YOUR INSTRUCTIONS =
Set down each entry exactly as it stands, without altering a single character.

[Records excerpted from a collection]
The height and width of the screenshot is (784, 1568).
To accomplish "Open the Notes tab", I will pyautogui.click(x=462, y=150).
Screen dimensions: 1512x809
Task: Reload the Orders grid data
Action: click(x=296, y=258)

ANSWER TO THE PROBLEM =
The height and width of the screenshot is (784, 1568).
To accomplish "Open the Notes tab", I will pyautogui.click(x=462, y=150).
Screen dimensions: 1512x809
Task: Reload the Orders grid data
Action: click(x=296, y=258)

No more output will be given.